While WON2 has a stated goal of also "focusing on other former WON games" (besides Half-Life) the only other game known to have received some attention by the project team is Silencer, but it was never launched. WON2 claims to have reached its peak popularity between 2005 and 2010 with more than 1,000 servers and up to 10,000 players at a time. As of April 2023, WON2 is still operational with around 400 players during peak hours, and the majority of the servers hosted in China. While most of the WON2 and Steamless CS Project websites are still active, the forum for the project has been down since at least August 2016.

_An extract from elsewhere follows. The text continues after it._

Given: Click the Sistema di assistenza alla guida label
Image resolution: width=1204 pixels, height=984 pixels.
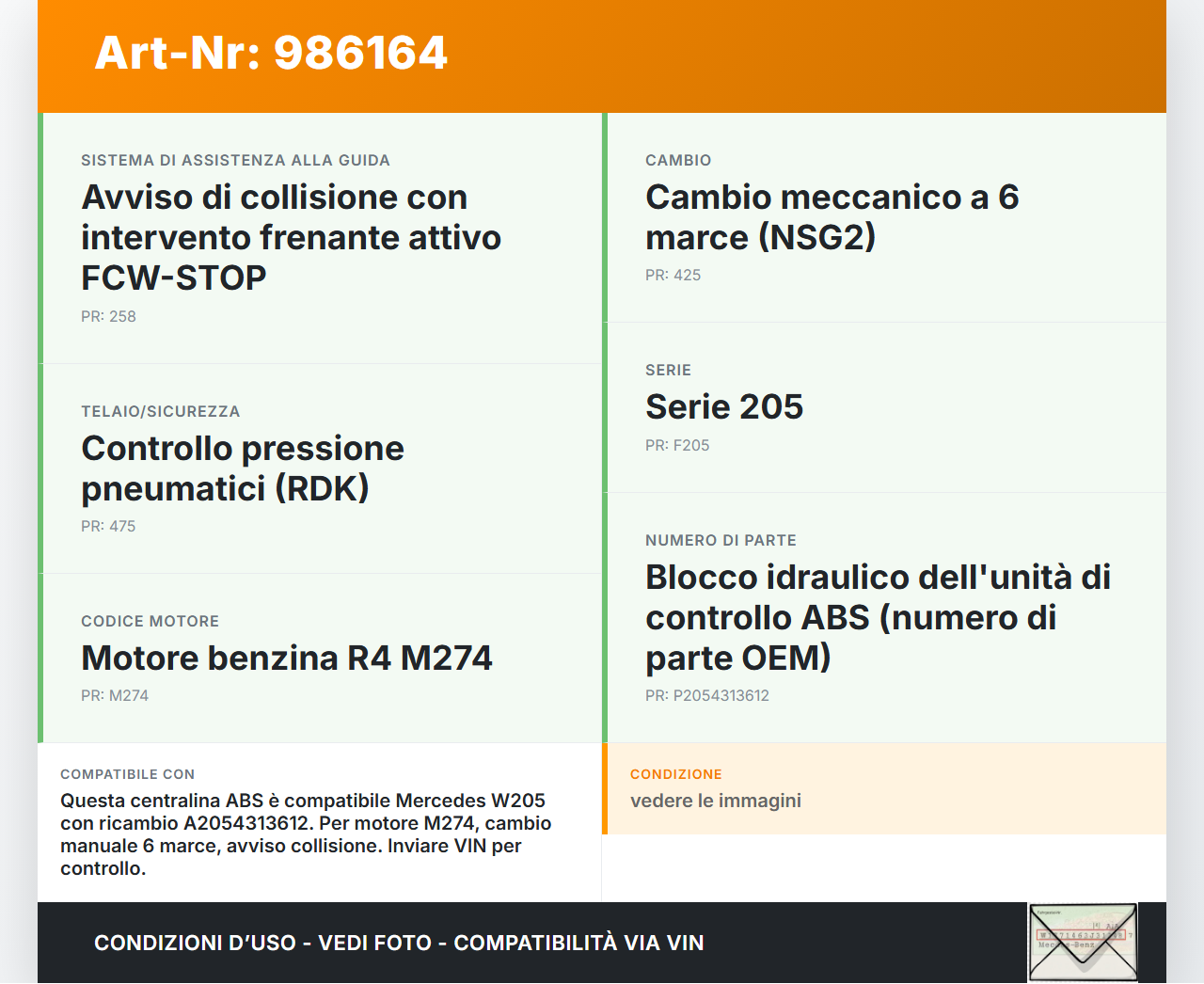Looking at the screenshot, I should tap(235, 161).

A side project to WON2 is called "Counter-Strike Beta 6.1" which uses WON2 assets to run even earlier versions of Counter-Strike. As of April 2023, 11 servers for beta 6.1 and 1 server for beta 5.2 were online.

=== NeuWon and NuWON ===
NuWON.Net (formerly NeuWon.com, 2014-2018) is another non-commercial but closed-source project meant to revive WON multiplayer gaming. The goal of NuWON is to support all former WON titles and not just the Half-Life family. In 2014, NeuWon sprung from a 2012 WON project on Google Code by a member of same team that created WON2, the Steamless CS Project Team. NeuWon officially launched on March 13, 2016. By May 2021, NuWON had listed 21 supported games (not counting Half-Life mods) plus an additional 8 that needed testing. Though NuWON's site was temporarily unavailable starting in 2022, it has since reappeared as of April 9, 2025.

=== NeoEE ===
NeoEE sprung from the same 2012 WON project on Google Code that NeuWon did. The project emerged from the Save-EE community, which had formed in October 2008 immediately after Activision announced the shutdown of Sierra's game servers. Save-EE initially operated an external lobby client programmed in Visual Basic .NET, but players sought a more integrated solution that could restore the original in-game multiplayer experience.

NeoEE released a server with a fully-working lobby in 2013. The project officially launched on November 29, 2013, billing it as "the biggest Empire Earth multiplayer party" and inviting players to "celebrate the return of the most epic real time strategy game in history." The development team consisted of Ghost and Omega (server administrators from Save-EE), RealForce (who created the installer and patching system), and Jodocus (who analyzed and recreated the original WON lobby software). NeoEE claims to be the first project that recovered 100% of the original lobby functionality, allowing players to use the game's native multiplayer interface rather than third-party workarounds.

A significant update (version 2.0.0.5 for Empire Earth and 1.0.0.2 for The Art of Conquest) was released in April 2016, featuring improvements to the interface, lobby, and gameplay. In March 2023, the Empire Earth Reborn modding project announced plans to add new features to NeoEE and integrate it into future creations. By December 2023, the Reborn project team had officially taken over hosting and maintenance of NeoEE's servers, though the original developers remain involved in development. NeoEE supports Empire Earth and its expansion, The Art of Conquest (AOC), and remains operational as of 2025.